* **Provided passage**
Introducing ChatGPT Agent: From Research to Real‑World Action

July 18, 2025Provided by Utku Ege Tuluk

OpenAI has launched ChatGPT Agent, a powerful new feature that bridges the gap between research and execution by enabling the AI to interact with the internet—and execute tasks—via its own virtual computer. This marks a major evolution from its previous tools, Operator and Deep Research, by combining and expanding their capabilities into a unified, agentic experience (OpenAI).

🚀 Capabilities at a Glance

Smart multi-tool agent:
Capable of browsing websites visually or via text, running terminal commands, analyzing documents, and even crafting PowerPoint slides or Excel sheets (OpenAI, WIRED).
Real tasks, real autonomy:
The agent can check your calendar, book appointments, shop online, conduct competitor research, synthesize data into presentations, and more—all while you stay in control (The Verge).

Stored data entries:
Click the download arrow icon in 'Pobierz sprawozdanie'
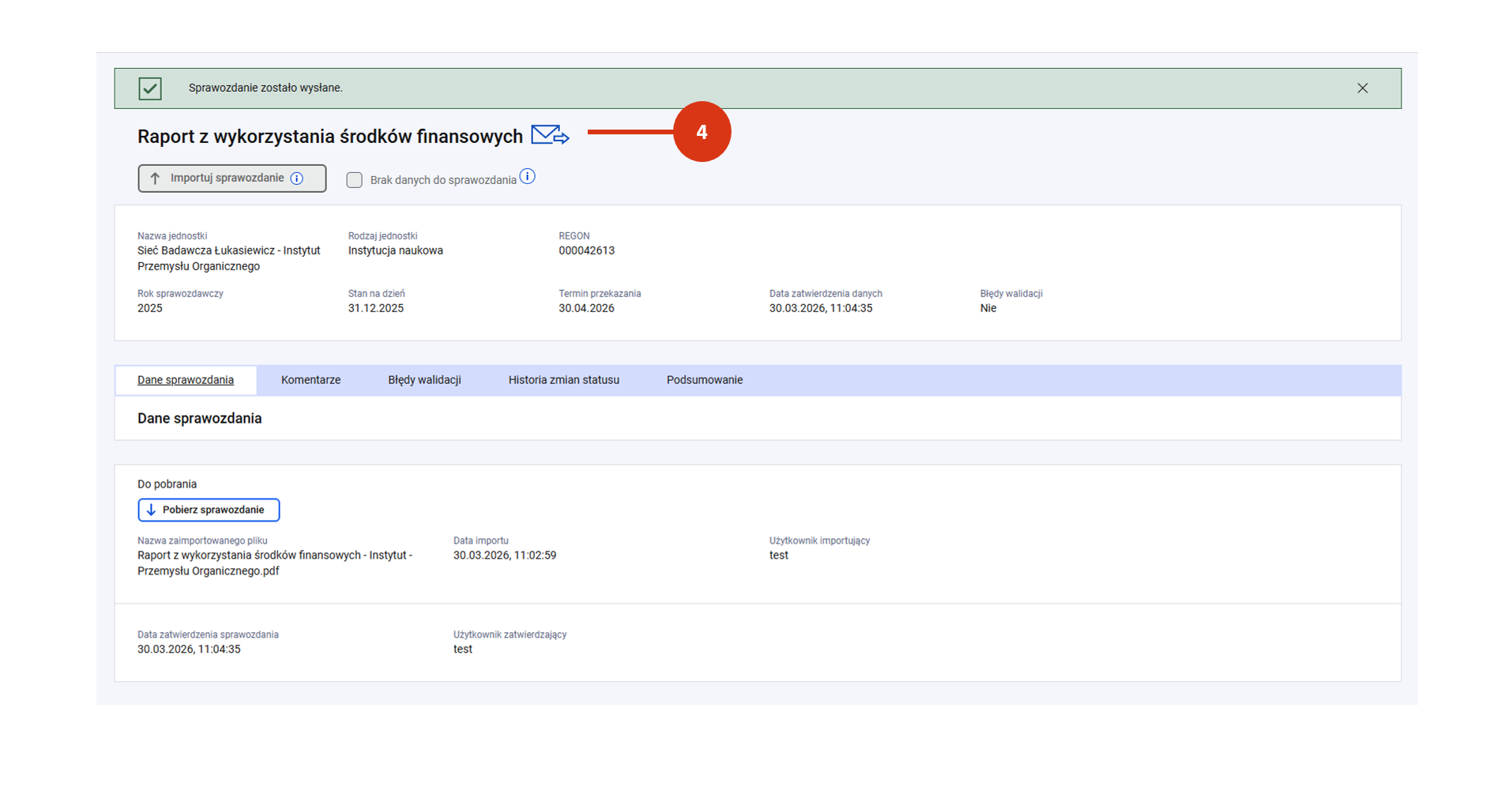The height and width of the screenshot is (787, 1512). [x=151, y=510]
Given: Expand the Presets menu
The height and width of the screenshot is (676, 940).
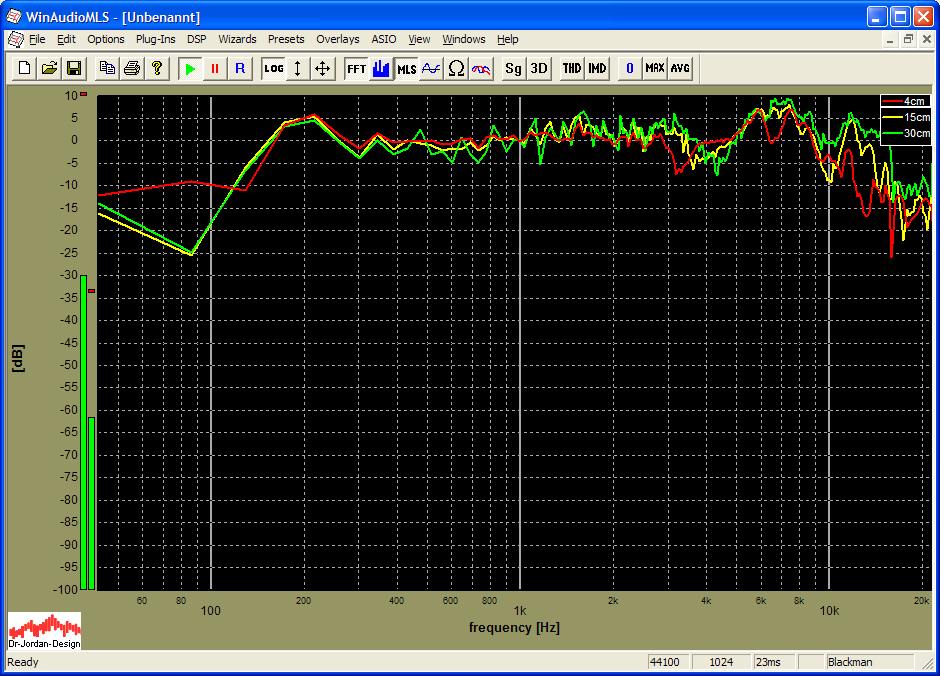Looking at the screenshot, I should [286, 39].
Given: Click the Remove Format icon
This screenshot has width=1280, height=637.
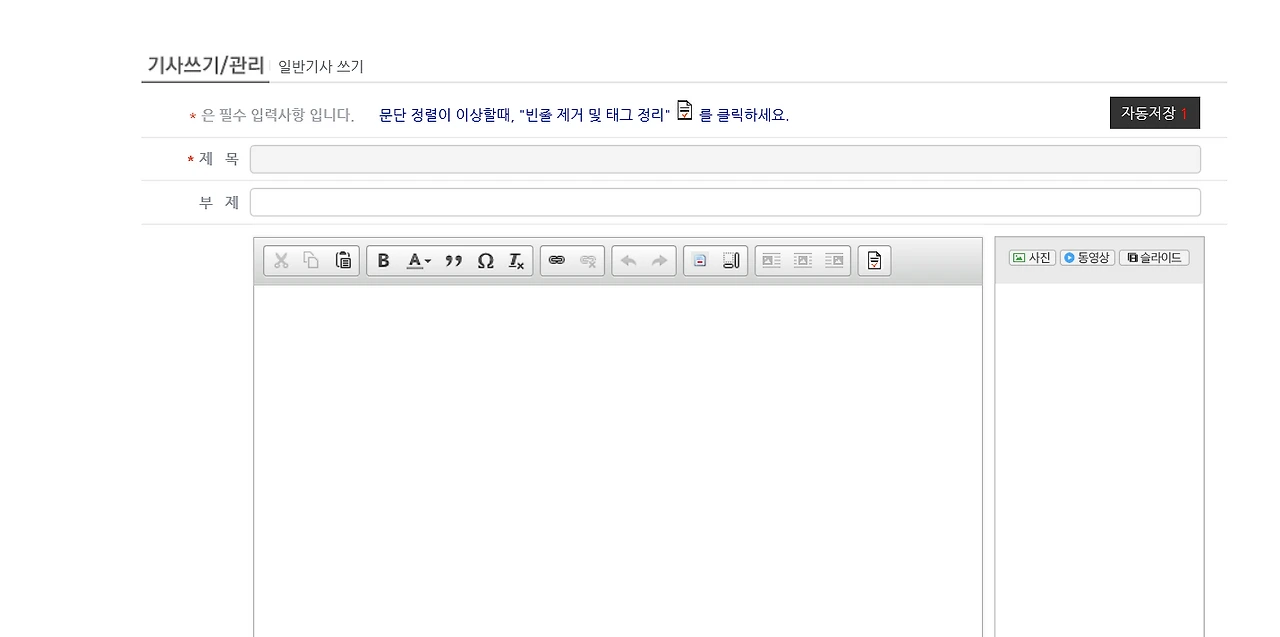Looking at the screenshot, I should coord(516,261).
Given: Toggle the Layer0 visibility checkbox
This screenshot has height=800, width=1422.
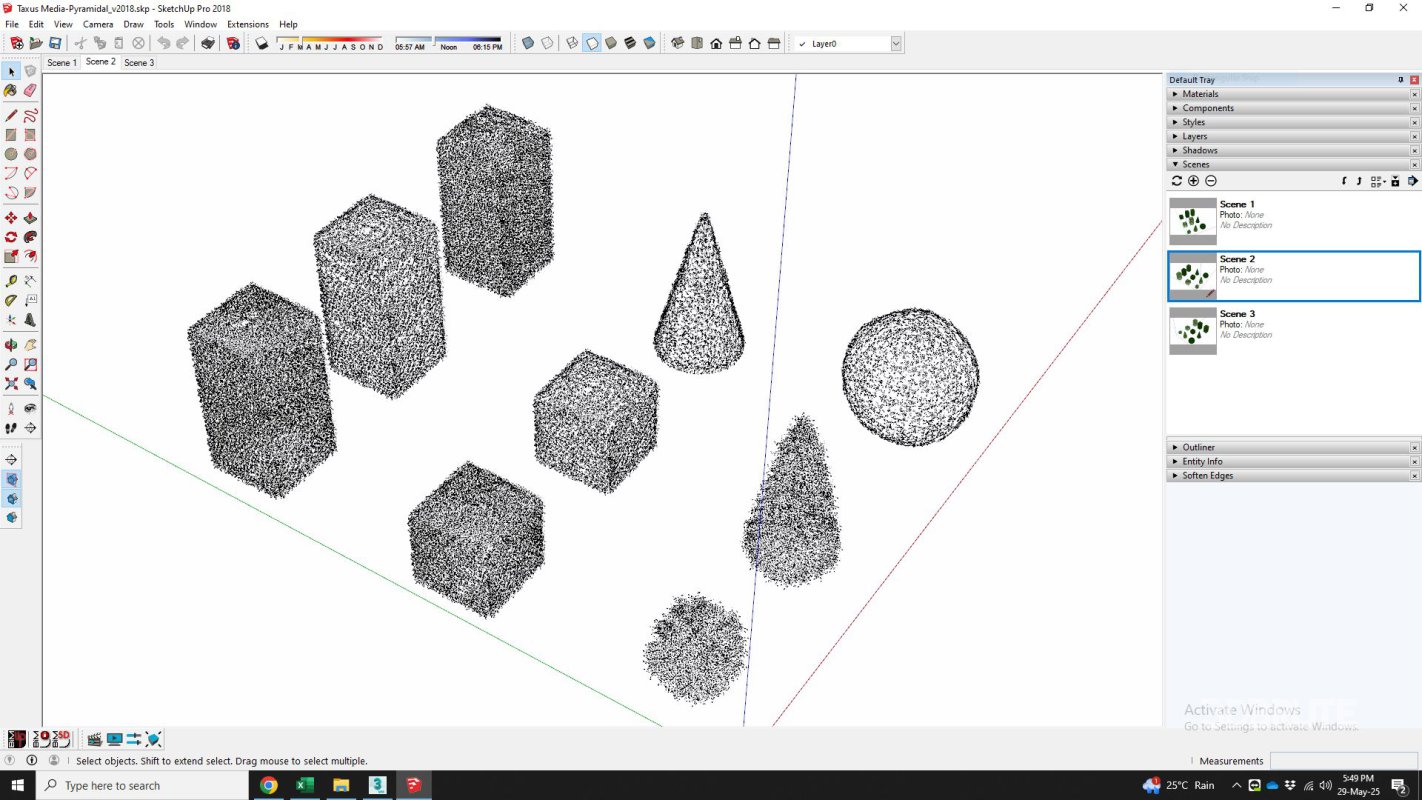Looking at the screenshot, I should tap(801, 43).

* **Exercise**
Continue the article introducing ChatGPT Agent, starting right after its last sentence.

* **Final answer**
Unified intelligence:
It merges the browsing and form–filling strength of Operator with Deep Research’s analytical power, letting it fluidly pivot between tasks within a single prompt (OpenAI).

Safety & User Control

OpenAI emphasizes that users remain in control:

Explicit confirmations required before any irreversible actions—like bookings or purchases (The Guardian).
Watch Mode ensures supervision for high-risk tasks; if users navigate away, the Agent pauses (The Verge).
Security safeguards are in place, including anti-prompt-injection systems, enhanced privacy protection, and limiting sensitive actions (e.g., financial operations are blocked for now) .
The model is treated under “High Biological and Chemical capability” protocols to mitigate misuse (OpenAI).

Benchmark Breakthroughs

On several internal benchmarks, the ChatGPT Agent exhibits cutting-edge performance:

Humanity’s Last Exam: 41.6% pass@1 (44.4% with parallel attempts) (OpenAI).
FrontierMath: Achieves 27.4% accuracy on challenging math problems by using terminal tool use, outperforming earlier models (OpenAI).
SpreadsheetBench: Reaches 45.5%, more than double Copilot in Excel’s 20% on real-world spreadsheet editing tasks (OpenAI).

Real‑World Uses

Here’s how users can leverage ChatGPT Agent:

Professional workflows: Create polished slides, analyze financial data, automate report generation, work with APIs, and update dashboards.
Personal tasks: Plan travel, book events, order groceries or ingredients, manage schedules, and prepare research reports (The Verge).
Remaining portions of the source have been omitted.